Category Archives: Outlandish Brainstorms

Entertaining bizarre ideas largely related to multimedia hacking and reverse engineering

Dynamic Uninteresting Movie-Based Adventure System Simulator

I’ve been suffering through a wave of interactive movie schlock for my Gaming Pathology project. This has led me to hypothesize about what I can do to help share these wretched I-movie experiences with a broader audience and even preserve this misery for future generations to revile. To that end, I have brainstormed about the Dynamic Uninteresting Movie-Based Adventure System Simulator (thanks to Cyril Z. for helping me with the expository project name).

Loosely, an I-movie is a “game” that relies heavily on pre-rendered full motion video (FMV) sequences. The sequences can be used to show transitions from one location to another or — more often than not — exhibit a marginal actor disgracing his chosen craft in order to advance the sheer confusion that passes for a storyline. Many of these so-called games also feature one or more puzzles so as not to rely entirely on one type of gameplay.

After playing through a number of these I-movie titles, I can’t help but notice certain programmatic similarities. For example, games like D and Of Light And Darkness feign immersive 3D environments with a combination of FMV files. Start at point A. Define a series of hotspots for the current scene that map to other FMV files. When the player clicks in one of those hotspots, play the next FMV file. There; that’s 90% of the game engine right there.

Internally, the games probably have a little of what might be termed a virtual machine in order to track the game’s state. At least, I postulate that it could be forced into some kind of virtual machine structure. This is used for tracking how far the player has progressed into the game, which hoops he has jumped through, and, by extension, what special things need to happen on certain screens. this would also pertain to various puzzles which are typically comprised of series of FMV files.
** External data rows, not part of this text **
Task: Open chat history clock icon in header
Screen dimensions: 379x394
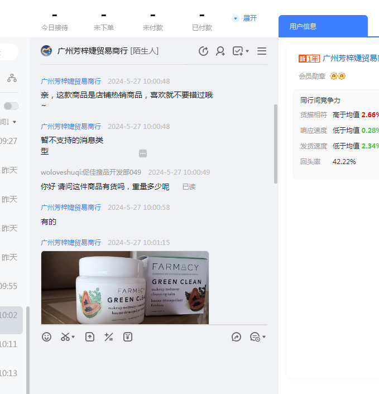Action: point(204,51)
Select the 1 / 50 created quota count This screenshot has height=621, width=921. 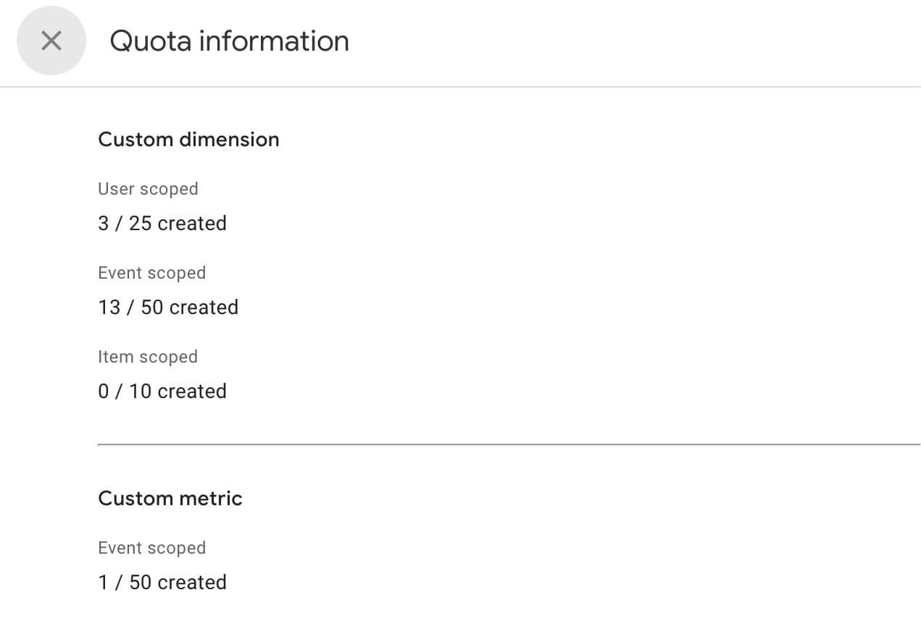tap(162, 582)
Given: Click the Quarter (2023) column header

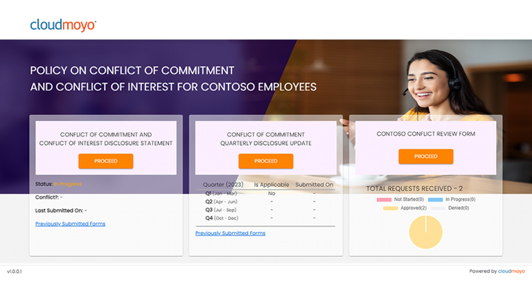Looking at the screenshot, I should [223, 185].
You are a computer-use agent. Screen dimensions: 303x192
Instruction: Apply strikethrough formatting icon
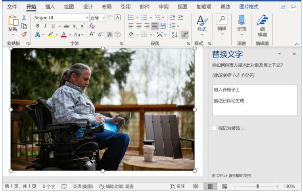coord(66,26)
So here’s the pitch: A portable virtual machine in the spirit of ScummVM that knows how to interpret the data files for a variety of these I-movies and force them into a common model. This would probably entail a graph data structure describing a map and which FMV files get played when the player chooses to transition from point A to point B. Further, there would be some list of game goals to progress through. Most of these I-movies couldn’t possibly be much more involved than that. From my understanding, most of the FMV formats that these games use are already well supported by portable, open source software.

It’s just crazy enough to work. And to what end? That should be obvious– to continue humiliating the people responsible for these tarnishes on the good name of computer gaming.

Unnamed RE Project

“Unnamed RE Project” is the impromptu name I gave to a program that I hastily wanted to start but couldn’t be bothered to come up with even a quasi-clever name. Moreover, I actually got it to do something. I can’t believe I actually made a go of this, perhaps one of the most useless reverse engineering exercises.
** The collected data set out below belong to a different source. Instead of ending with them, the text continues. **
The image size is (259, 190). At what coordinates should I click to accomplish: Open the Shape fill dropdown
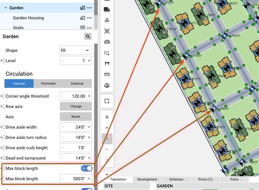(x=75, y=50)
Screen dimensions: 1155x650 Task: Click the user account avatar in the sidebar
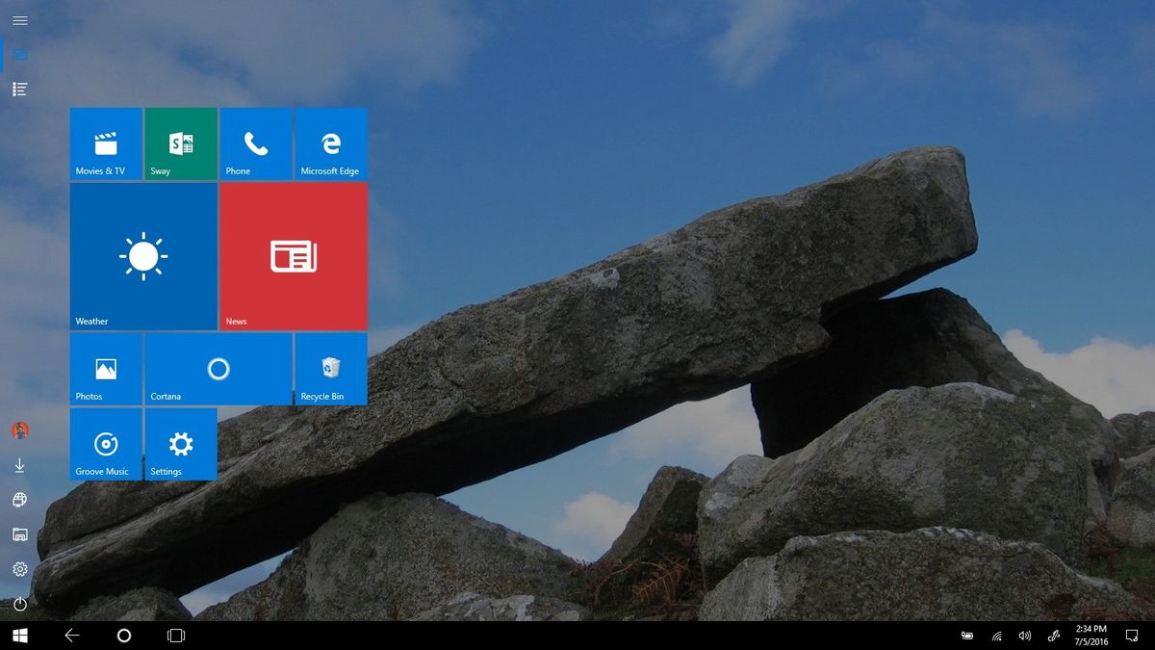point(19,432)
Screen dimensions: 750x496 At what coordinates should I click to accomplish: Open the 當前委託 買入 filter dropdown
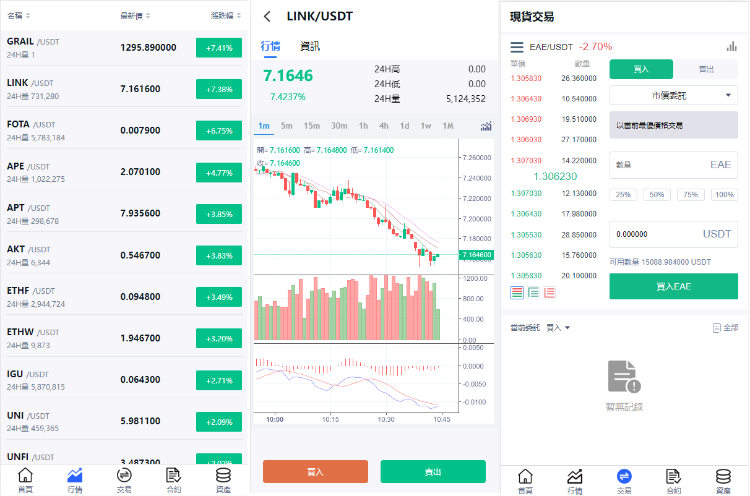point(558,328)
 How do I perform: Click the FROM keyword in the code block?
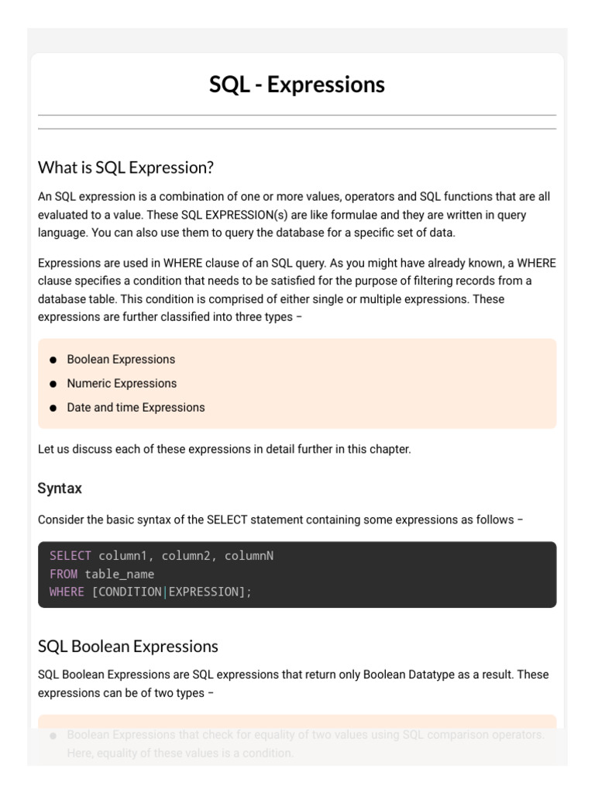(64, 574)
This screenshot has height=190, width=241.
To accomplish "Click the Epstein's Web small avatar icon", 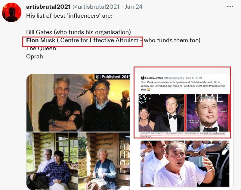I will coord(143,78).
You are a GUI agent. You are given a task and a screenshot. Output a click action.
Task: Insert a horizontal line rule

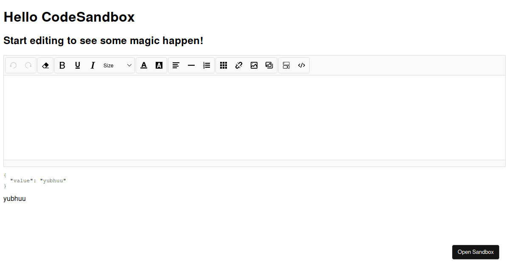(191, 65)
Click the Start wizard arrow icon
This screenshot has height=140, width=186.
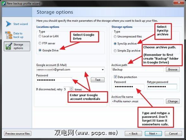click(8, 24)
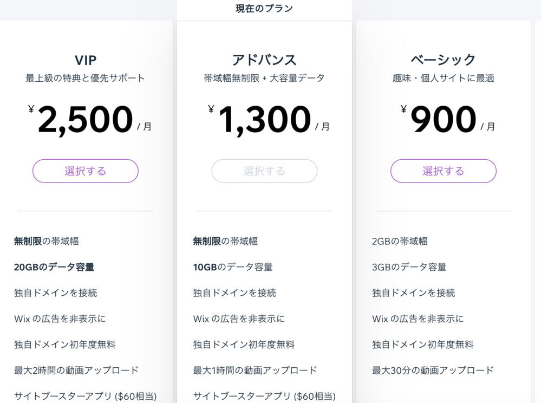Click the ベーシック plan heading
Image resolution: width=541 pixels, height=403 pixels.
(444, 60)
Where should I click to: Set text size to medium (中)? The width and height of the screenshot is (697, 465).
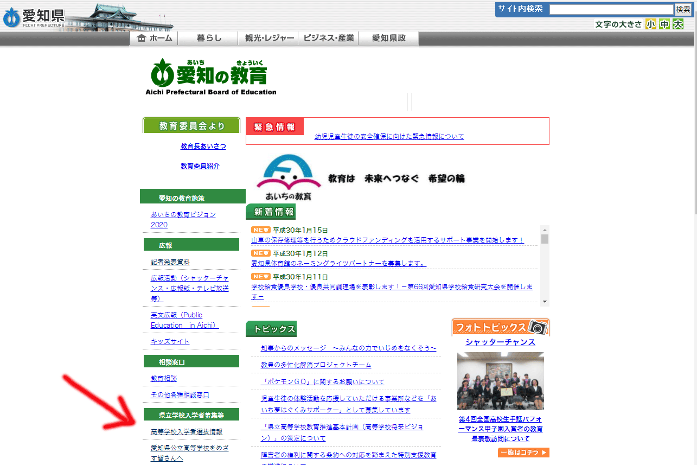(664, 24)
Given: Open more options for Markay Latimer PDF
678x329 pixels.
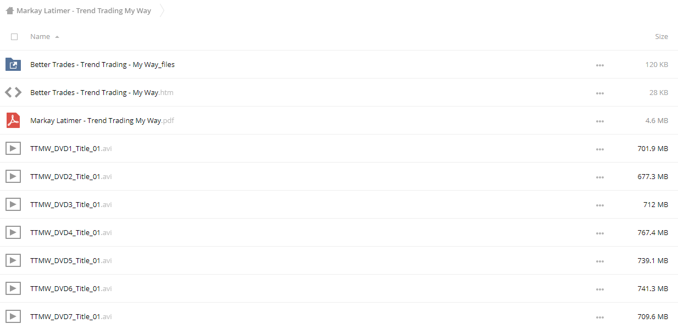Looking at the screenshot, I should 599,121.
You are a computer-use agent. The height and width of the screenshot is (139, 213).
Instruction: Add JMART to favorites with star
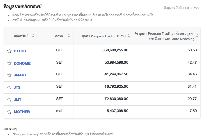click(9, 75)
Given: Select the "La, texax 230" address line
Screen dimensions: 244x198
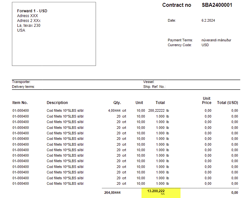Looking at the screenshot, I should click(x=29, y=26).
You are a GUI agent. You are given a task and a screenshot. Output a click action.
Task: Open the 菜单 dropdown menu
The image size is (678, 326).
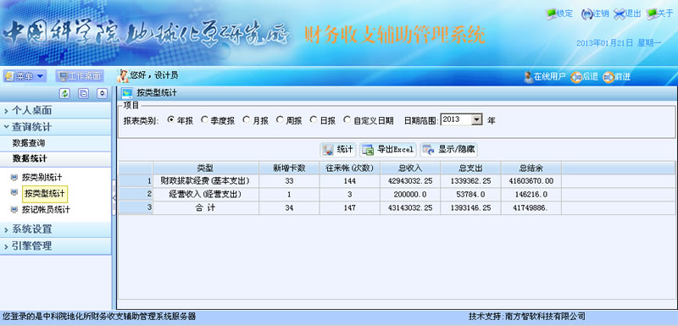coord(25,76)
Aside: Does this still qualify for my “outlandish brainstorms” blog category if I actually made it work?

The basic idea is one that a lot of reverse engineers surely kick around at some point: A set of CPU registers can be abstracted as a set of global C program variables and individual assembly language instructions map quite neatly onto C program statements. Thus, what about an automatic conversion utility that can take an ASM disassembly and convert it into a C program that can be portably compiled? Not optimal, but it might be a start for other RE projects.

Traditionally, I objected to this approach on the basis of its inherent impurity– one of my objectives in this RE journey is to understand the algorithms being recovered. Technically, while it sounded like a simple enough concept, when one actually sits down to think about, all kinds of problems crop up. One of the most immediate is how case statements (jumps using dynamic tables) would be handled.

Putting aside all uncertainty, I decided to go for it and see what could happen. Believe it or not, I met with some success while also discovering a number of problems I hadn’t yet realized (for example, the dream of portability goes right out the window). I hope to write up some more about this shortly. But for tonight, I will just show the results of the first experiment.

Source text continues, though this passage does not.